Der Gewinn in der Habi kann ganz anders ermittelt werden, indem man z.B. seine Wertansätze (Abschreibungen usw.) wählt, wie man (in etwa) lustig ist, und insofern ganz anders als in der Steubi, bei der es klare Vorschriften zur Wertermittlung gibt, z.B. was über welchen Zeitraum abgeschrieben werden darf. (Tabellen dazu gibt das BFM heraus, kann aber nicht alles Mögliche enthalten).
RWE rechnet nur grundsätzlich mit einem Steuersatz von 39,28 % (25 KöSt, 5,5 Soli plus durchschnittliche Gewerbesteuer, da man verschiedene Standorte mit entsprechend verschiedenen Sätzen hat).
Beziehen wir jetzt die tatsächlich bezahlten Steuern (731) auf der Ergebnis, kommen wir auf 34,4 %. Klartext: RWE liegt ziemlich nahe am obersten Limit (eben 39,28). Es gibt ja viele Konzerne, die erheblich niedrigere Steuersätze haben (kann ja auch null sein).
Warum werden nun aus den 34,4 die 56 %? Dies liegt an der Einrechnung der latenten Steuern (456). 731 plus 456 = 1187, was bezogen auf die 2123 die besagten 56 (55,91) ausmacht.
Nun müssen nach den neuen Accounting-Standards auch latente Steuern in die Bilanz. Aktiv ist selten, da dies ein Rückzahlungsanspruch gegen das FA wäre. Der ist schon deshalb selten, weil Verlustvorträge nach HGB nicht darunter fallen dürfen (die Firma kann ja in späteren Jahren das wieder aufholen und würde dem FA gegenüber aktiv steuerpflichtig, was entweder zu tatsächlichen oder latenten Steuern führt). Die Norm sind also passive latente Steuern.

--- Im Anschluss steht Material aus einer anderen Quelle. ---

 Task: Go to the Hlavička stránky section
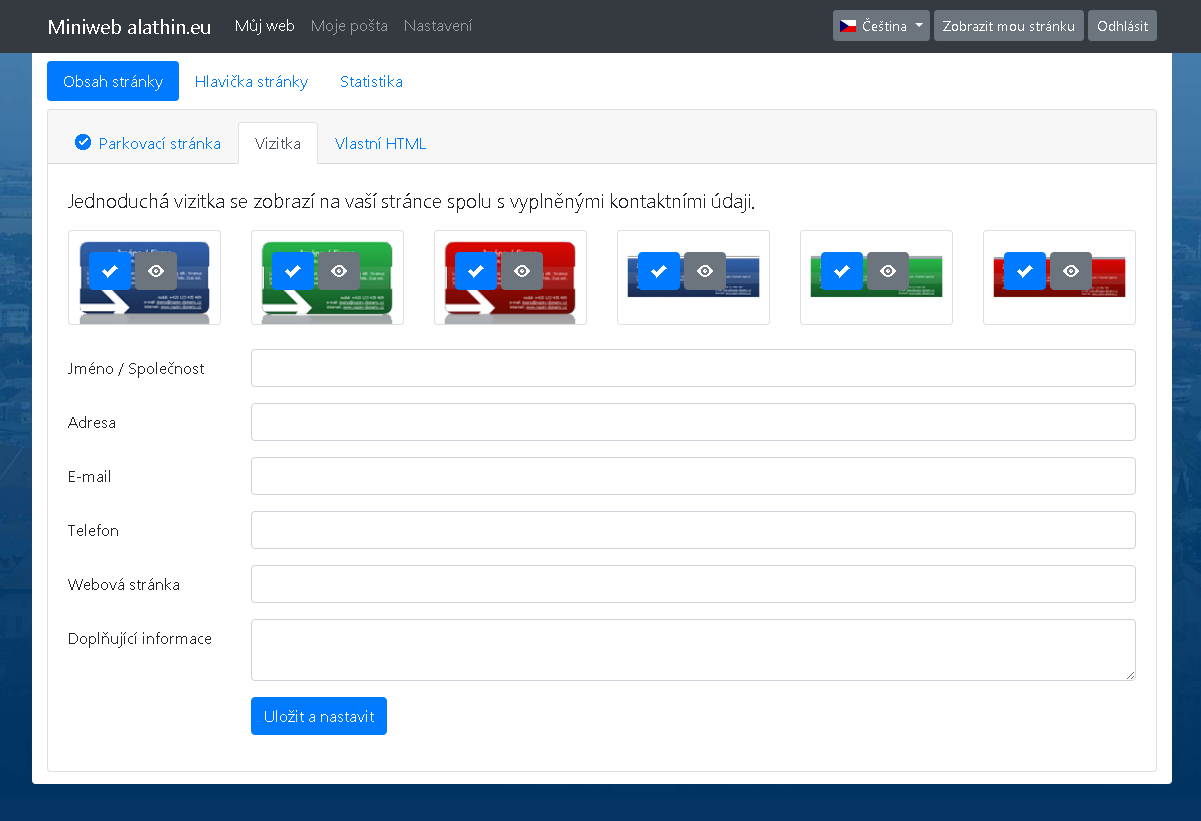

Latente Steuern wiederum entstehen aus unterschiedlichen Wertansätzen in der Habi, die"latent", also noch nicht effektiv sein, da die Wertansätze mit den Betriebsprüfern des FA, die ja ununterbrochen in solchen Großkonzernen zugange sind, noch nicht abschließend geklärt wurden. Gerade bei komplizierten Produktionen bzw. Investitionen wie bei einem Klopper wie RWE ziehen sich solche"Bewertungen" oft über Jahre hin.

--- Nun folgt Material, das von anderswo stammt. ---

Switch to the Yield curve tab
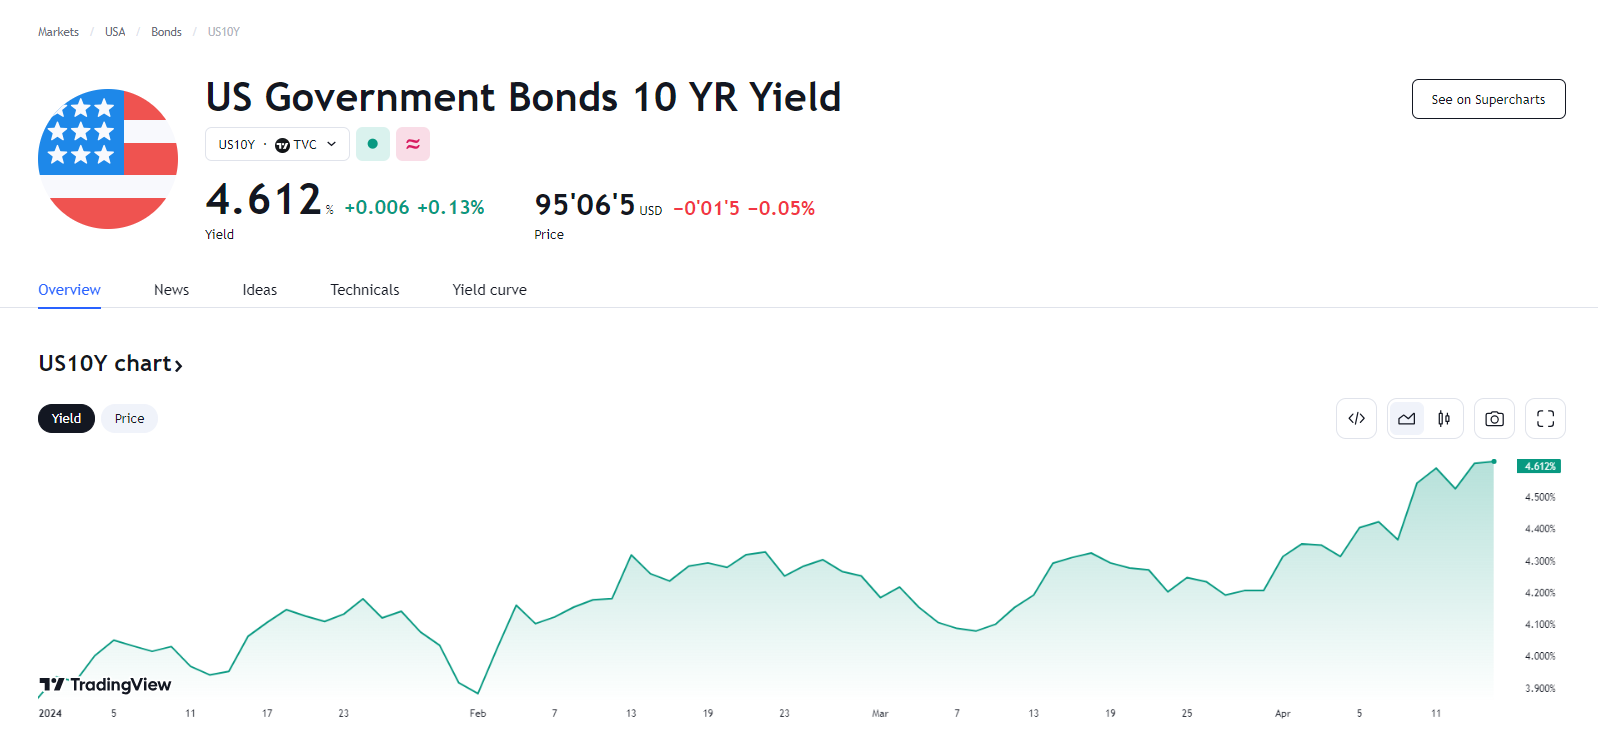tap(489, 290)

Das Unternehmen muss dem"worst case" aber Rechnung tragen und ergo die zwar noch latenten, aber eines Tages dann tatsächlich anfallenden Steuern passivieren, also als Verpflichtung dem FA gegenüber ausweisen, was - siehe oben - wiederum das verfügbare Ergebnis schmälert. Entfielen die latenten Steuern, würde sich die Passivseite dergestalt verändern, dass dieser Posten"frei" würde (ausgebucht) und voll dem (anderen) Passivposten"Gewinn" zugeschlagen werden könnte.
Latente Steuern zu passivieren, hat durchaus Vorteile. Liquidität bleibt zunächst im Unternehmen. Denn ob und was und wie viel das FA bekommt (dann ist die Liqui weg), wird offen gehalten. Man kann auch sagen, das Unternehmen"finanziert" sich damit (wie mit allem, was passiv erscheint). Und ob und wie dann der Gewinn ermittelt (und ausgeschüttet wird - Liqui ebenfalls weg), lässt sich dann schon deichseln.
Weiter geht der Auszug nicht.